Once you click Deploy, you are being redirected to the Alerts tab in the detail view for the deployment where you can track its progress.

For the Kafka to S3 Avro, the following parameters are required, using the information you collected in the Meeting the pre-requisites.

Table 1. Kafka to S3 Avro ReadyFlow configuration parameters
Parameter Name Description Example
CDP Workload User Specify the CDP machine user or workload user name that you want to use to authenticate to Kafka and the object store. Ensure this user has the appropriate access rights in Ranger for the Kafka topic and ID Broker for object store access.
CDP Workload User Password Specify the password of the CDP machine user or workload user you're using to authenticate against Kafka and the object store.
CDPEnvironment

DataFlow will use this parameter to auto-populate the Flow Deployment with Hadoop configuration files required to interact with S3.

DataFlow automatically adds all required configuration files to interact with Data Lake services. Unnecessary files that are added won't impact the deployment process.

CSV Delimiter If your source data is CSV, specify the delimiter here.
Data Input Format Specify the format of your input data.
  • CSV
  • JSON
  • AVRO
Kafka Broker Endpoint Specify the Kafka bootstrap servers string as a comma separated list.
Kafka Consumer Group ID The name of the consumer group used for the the source topic you are consuming from.
Kafka Source Topic Specify a topic name that you want to read from.
S3 Bucket Specify the name of the S3 bucket you want to write to.

The full path will be constructed from:

s3a://#{S3 Bucket}/#{S3 Path}/${Kafka.topic}

S3 Bucket Region

Specify the AWS region in which your bucket was created.

Supported values are:

  • us-gov-west-1

  • us-gov-east-1

  • us-east-1

  • us-east-2

  • us-west-1

  • us-west-2

  • eu-west-1

  • eu-west-2

  • eu-west-3

  • eu-central-1

  • eu-north-1

  • eu-south-1

  • ap-east-1

  • ap-south-1

  • ap-southeast-1

  • ap-southeast-2

  • ap-northeast-1

  • ap-northeast-2

  • ap-northeast-3

  • sa-east-1

  • cn-north-1

  • cn-northwest-1

  • ca-central-1

  • me-south-1

  • af-south-1

  • us-iso-east-1

  • us-isob-east-1

  • us-iso-west-1

S3 Path Specify the path within the bucket where you want to write to without any leading characters.

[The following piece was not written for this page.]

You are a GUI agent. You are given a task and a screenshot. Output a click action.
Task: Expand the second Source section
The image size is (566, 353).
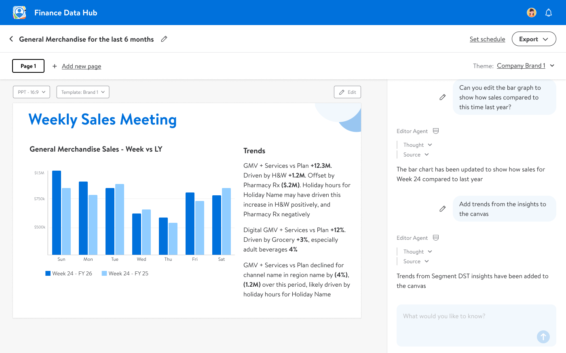(x=416, y=261)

The full path will be constructed from:

s3a://#{S3 Bucket}/#{S3 Path}/${Kafka.topic}

Schema Name Specify the schema name to be looked up in the Schema Registry for the source Kafka topic.
Schema Registry Hostname Specify the hostname of the Schema Registry you want to connect to. This must be the direct hostname of the Schema Registry itself, not the Knox Endpoint.